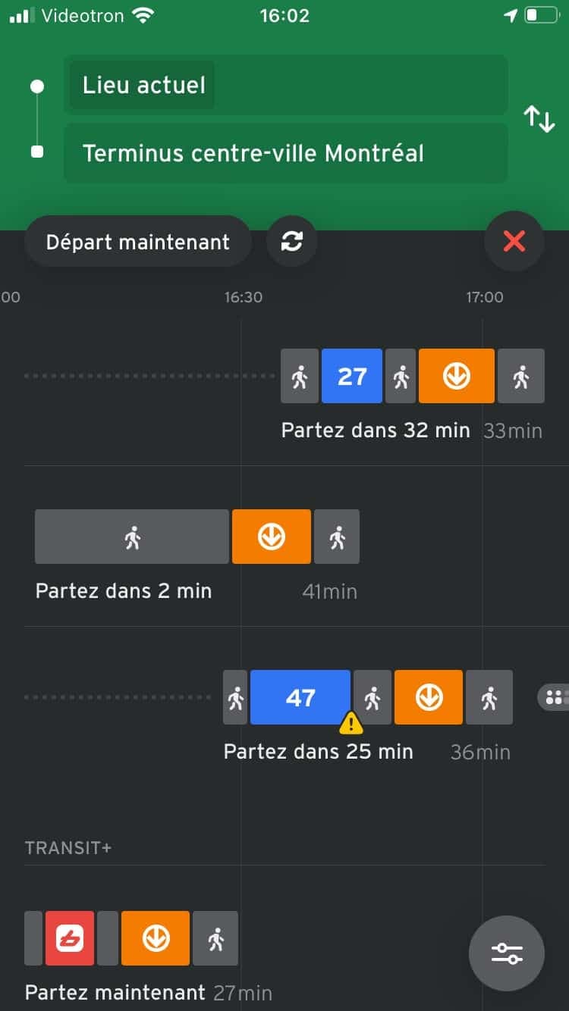Screen dimensions: 569x1011
Task: Expand the walking leg after the metro
Action: 522,376
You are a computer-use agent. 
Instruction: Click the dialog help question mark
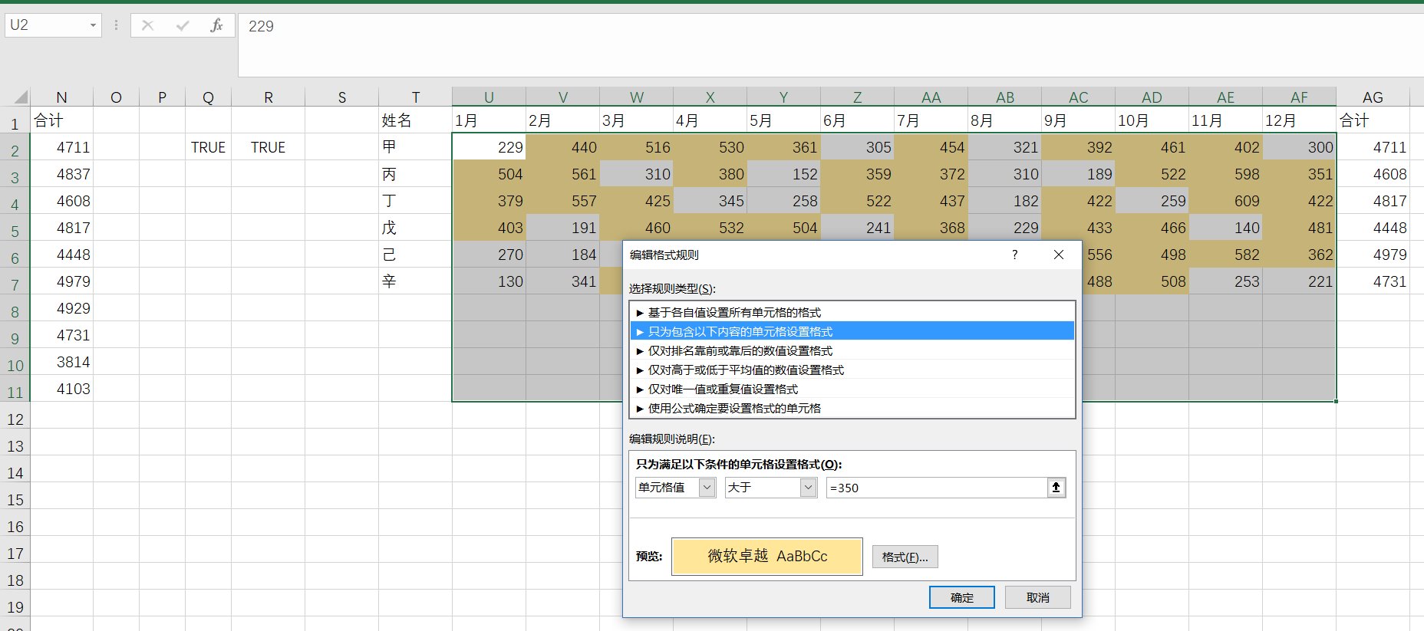point(1015,255)
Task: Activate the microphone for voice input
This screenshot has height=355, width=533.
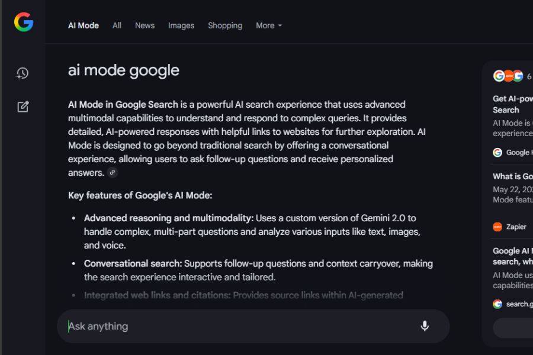Action: (x=425, y=326)
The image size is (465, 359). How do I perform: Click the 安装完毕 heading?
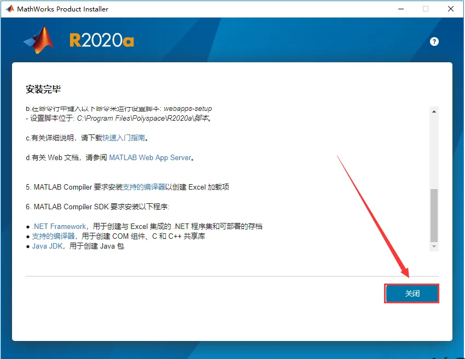pos(43,89)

### What is needed
The required output is an exact copy of the lines from the one with "You are a computer-use agent." through the final line of the data above, with pictures removed.

### Response area
You are a computer-use agent. 
Instruction: Click the dialog help question mark
point(1015,255)
Task: Activate the microphone for voice input
This screenshot has height=355, width=533.
Action: (x=425, y=326)
The image size is (465, 359). How do I perform: Click the 安装完毕 heading?
pos(43,89)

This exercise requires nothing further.